Aqui está o comentário ao post, numa só palavra: delicioso.

Anónimo disse...

Por não ter MAU FEITIO anuncio que já não há barreiras à felicidade. Foram todas derrubadas. Por desconhecimento, não cairam mais cedo

Anónimo disse...

Teresa: abençoada por não teres mau feitio! Eu às vezes não me suporto a mim mesma... Mas assim é que é! Entrega-te aos sorrisos!

Anónimo disse...

é o que tento fazer. e já agora, obrigada pelos elogios aos meus artigos

Anónimo disse...

Teresa :) desconfiava que eras "a" Teresa... Elogios sinceros nunca se agradecem! Agora pergunto directamente: para quando o TEU blog?
Já agora... qual o teu segredo para manteres a calma perante ... tu sabes a que me refiro (não teres mau feitio, chamemos-lhe assim)?
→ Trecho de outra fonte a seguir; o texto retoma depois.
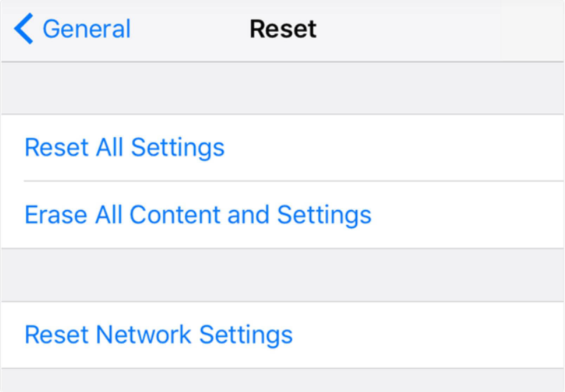Image resolution: width=565 pixels, height=392 pixels.
Task: Click the gray area below Reset Network Settings
Action: coord(283,380)
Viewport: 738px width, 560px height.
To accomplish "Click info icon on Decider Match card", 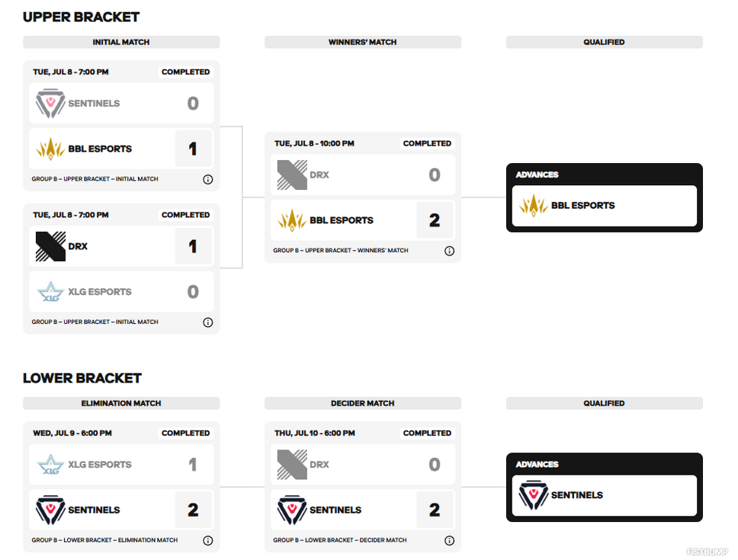I will tap(450, 540).
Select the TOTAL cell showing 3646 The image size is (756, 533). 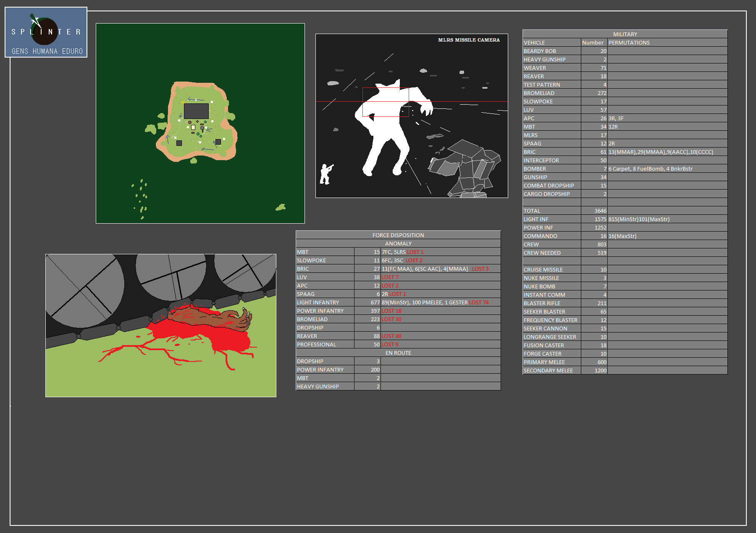coord(600,211)
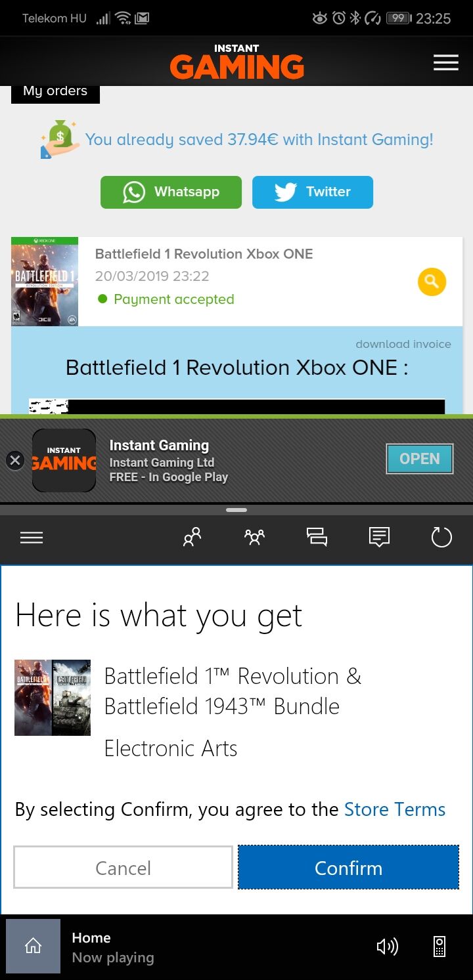Screen dimensions: 473x980
Task: Open the activity alerts comment icon
Action: (379, 538)
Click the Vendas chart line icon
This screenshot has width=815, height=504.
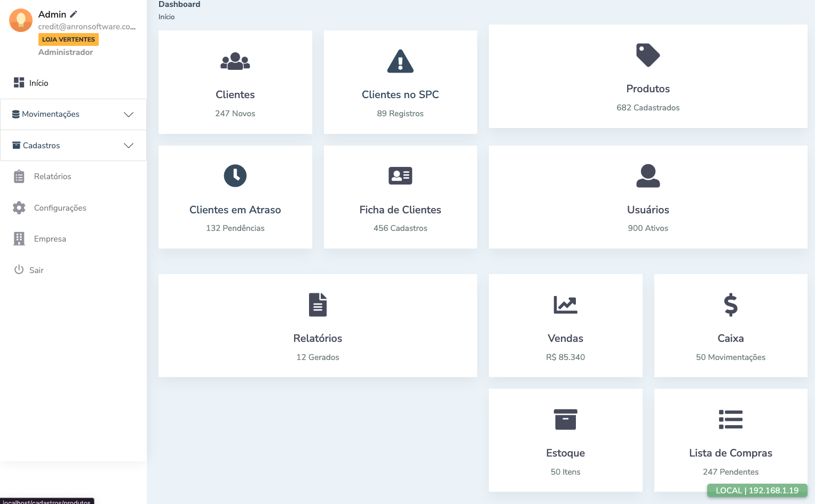pyautogui.click(x=565, y=305)
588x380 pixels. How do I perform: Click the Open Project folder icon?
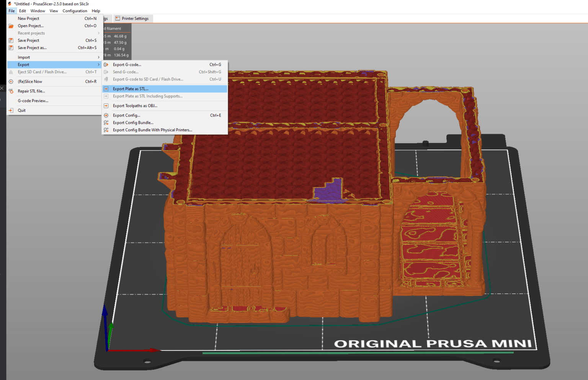(x=10, y=26)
Também gostava de ser feliz...

BlueShell disse...

É assim...quando deixamos que se vá o que de criança há em nós! nóa, adultos, deixamos de entender..porque já não é o nosso mundo...não pertencemos ali...perdemos a oportunidade...e jamais voltaremos a entender as crianças...jamais poderemos, deveras "comunicar"...pois as palavras não "saem"...
como se nota..adorei o texto, Carlitos.
Jinho, BShell

Anónimo disse...

Sem menosprezar os outros, foi o texto mais belo que aqui li. Os balões do sonho, o não ouvir vozes porque já não se sonha, o querer sonhar, a imagem do estendal da roupa, o desespero e por fim o acreditar... Soube bem :) Beijo grande :)

Anónimo disse...

E o "Peter Pan" ataca de novo. Lindo demais. Acabei de imprimir para o ler logo á noite com a minha filha. Porque eu não sei brincar, porque não me lembro de ter sido criança, e ela de certeza que me quer ensinar a não estar smpre a ler e a ler-lhe mas a saber brincar com ela. Fica bem,

Anónimo disse...

Encante a forma doce e simples como descreves os momentos e as situações...fico aqui a saborealas de forma lenta para que não terminem facilmente...Um beijo doce
MissLadyMystery -> http://MundoDosSonhos.blogs.sapo.pt

D disse...

"Nesse dia algo de importante aconteceu lá para os lados do arco Íris, um enorme sorriso depois de um bocejo do Sol. "

Estremeci.

:)

Micas disse...

Todos gostamos de sentir a criança que há em nós.Uma autêntica delicia este texto. Gostei imenso

Anónimo disse...
Este comentário foi removido por um gestor do blogue.
Unknown disse...

Não me lembro de omitir que eras minha mulher, se é ai que queres chegar. Não me lembro de omitir, que era o pai dos teus filhos.
Mas lembro de me pedires nem para os expor aqui, nem a eles nem a ti.